Record excerpts:
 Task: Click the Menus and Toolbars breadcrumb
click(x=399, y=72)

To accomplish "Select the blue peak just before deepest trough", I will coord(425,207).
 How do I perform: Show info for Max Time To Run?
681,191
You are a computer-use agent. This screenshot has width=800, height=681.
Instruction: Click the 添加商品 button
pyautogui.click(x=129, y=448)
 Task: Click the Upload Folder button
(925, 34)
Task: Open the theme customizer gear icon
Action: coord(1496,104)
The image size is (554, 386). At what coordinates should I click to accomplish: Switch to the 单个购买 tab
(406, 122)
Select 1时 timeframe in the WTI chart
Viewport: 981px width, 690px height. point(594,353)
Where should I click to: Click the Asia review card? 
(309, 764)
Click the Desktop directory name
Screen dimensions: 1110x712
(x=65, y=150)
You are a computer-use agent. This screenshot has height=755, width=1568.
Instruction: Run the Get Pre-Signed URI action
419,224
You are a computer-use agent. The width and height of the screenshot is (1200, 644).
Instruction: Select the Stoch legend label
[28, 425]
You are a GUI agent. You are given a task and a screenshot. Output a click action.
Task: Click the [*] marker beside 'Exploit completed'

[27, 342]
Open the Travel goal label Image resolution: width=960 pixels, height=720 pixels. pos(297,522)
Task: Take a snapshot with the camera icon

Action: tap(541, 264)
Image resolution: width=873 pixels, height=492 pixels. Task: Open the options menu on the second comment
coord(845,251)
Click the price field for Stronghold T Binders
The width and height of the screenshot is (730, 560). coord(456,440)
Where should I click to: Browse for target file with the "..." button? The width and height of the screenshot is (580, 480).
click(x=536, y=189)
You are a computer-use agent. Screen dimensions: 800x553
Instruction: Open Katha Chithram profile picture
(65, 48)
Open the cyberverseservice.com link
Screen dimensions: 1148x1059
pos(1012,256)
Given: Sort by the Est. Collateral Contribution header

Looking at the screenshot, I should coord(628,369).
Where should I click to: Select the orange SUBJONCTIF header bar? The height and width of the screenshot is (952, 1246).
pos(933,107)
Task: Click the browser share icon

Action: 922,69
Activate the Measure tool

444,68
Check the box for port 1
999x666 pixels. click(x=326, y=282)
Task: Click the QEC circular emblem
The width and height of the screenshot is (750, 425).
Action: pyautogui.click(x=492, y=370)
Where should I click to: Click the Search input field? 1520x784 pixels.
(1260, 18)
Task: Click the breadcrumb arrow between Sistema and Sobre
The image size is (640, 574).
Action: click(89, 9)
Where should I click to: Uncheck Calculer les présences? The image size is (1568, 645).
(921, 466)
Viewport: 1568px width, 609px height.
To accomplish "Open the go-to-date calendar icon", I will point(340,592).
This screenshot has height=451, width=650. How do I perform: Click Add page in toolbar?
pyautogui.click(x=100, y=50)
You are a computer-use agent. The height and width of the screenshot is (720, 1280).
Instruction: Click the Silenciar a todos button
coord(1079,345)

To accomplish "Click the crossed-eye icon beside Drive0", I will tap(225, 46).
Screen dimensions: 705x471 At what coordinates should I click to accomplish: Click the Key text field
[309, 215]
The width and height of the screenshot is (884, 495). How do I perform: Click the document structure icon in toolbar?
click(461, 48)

Task description:
When you answer, return each line of the material exactly as it was written.

Expected answer:
 Task: Click the Menus and Toolbars breadcrumb
click(x=399, y=72)

To accomplish "Select the blue peak just before deepest trough", I will coord(425,207).
 How do I perform: Show info for Max Time To Run?
681,191
You are a computer-use agent. This screenshot has width=800, height=681.
Instruction: Click the 添加商品 button
pyautogui.click(x=129, y=448)
 Task: Click the Upload Folder button
(925, 34)
Task: Open the theme customizer gear icon
Action: coord(1496,104)
The image size is (554, 386). At what coordinates should I click to accomplish: Switch to the 单个购买 tab
(406, 122)
Select 1时 timeframe in the WTI chart
Viewport: 981px width, 690px height. point(594,353)
Where should I click to: Click the Asia review card? 
(309, 764)
Click the Desktop directory name
Screen dimensions: 1110x712
(x=65, y=150)
You are a computer-use agent. This screenshot has height=755, width=1568.
Instruction: Run the Get Pre-Signed URI action
419,224
You are a computer-use agent. The width and height of the screenshot is (1200, 644).
Instruction: Select the Stoch legend label
[28, 425]
You are a GUI agent. You are given a task and a screenshot. Output a click action.
Task: Click the [*] marker beside 'Exploit completed'

[27, 342]
Open the Travel goal label Image resolution: width=960 pixels, height=720 pixels. pos(297,522)
Task: Take a snapshot with the camera icon

Action: tap(541, 264)
Image resolution: width=873 pixels, height=492 pixels. Task: Open the options menu on the second comment
coord(845,251)
Click the price field for Stronghold T Binders
The width and height of the screenshot is (730, 560). coord(456,440)
Where should I click to: Browse for target file with the "..." button? The width and height of the screenshot is (580, 480).
click(x=536, y=189)
You are a computer-use agent. Screen dimensions: 800x553
Instruction: Open Katha Chithram profile picture
(65, 48)
Open the cyberverseservice.com link
Screen dimensions: 1148x1059
pos(1012,256)
Given: Sort by the Est. Collateral Contribution header

Looking at the screenshot, I should coord(628,369).
Where should I click to: Select the orange SUBJONCTIF header bar? The height and width of the screenshot is (952, 1246).
pos(933,107)
Task: Click the browser share icon

Action: 922,69
Activate the Measure tool

444,68
Check the box for port 1
999x666 pixels. click(x=326, y=282)
Task: Click the QEC circular emblem
The width and height of the screenshot is (750, 425).
Action: pyautogui.click(x=492, y=370)
Where should I click to: Click the Search input field? 1520x784 pixels.
(1260, 18)
Task: Click the breadcrumb arrow between Sistema and Sobre
The image size is (640, 574).
Action: click(89, 9)
Where should I click to: Uncheck Calculer les présences? The image size is (1568, 645).
(921, 466)
Viewport: 1568px width, 609px height.
To accomplish "Open the go-to-date calendar icon", I will point(340,592).
This screenshot has height=451, width=650. How do I perform: Click Add page in toolbar?
pyautogui.click(x=100, y=50)
You are a computer-use agent. The height and width of the screenshot is (720, 1280).
Instruction: Click the Silenciar a todos button
coord(1079,345)

To accomplish "Click the crossed-eye icon beside Drive0", I will tap(225, 46).
Screen dimensions: 705x471 At what coordinates should I click to accomplish: Click the Key text field
[309, 215]
The width and height of the screenshot is (884, 495). How do I perform: Click the document structure icon in toolbar?
click(461, 48)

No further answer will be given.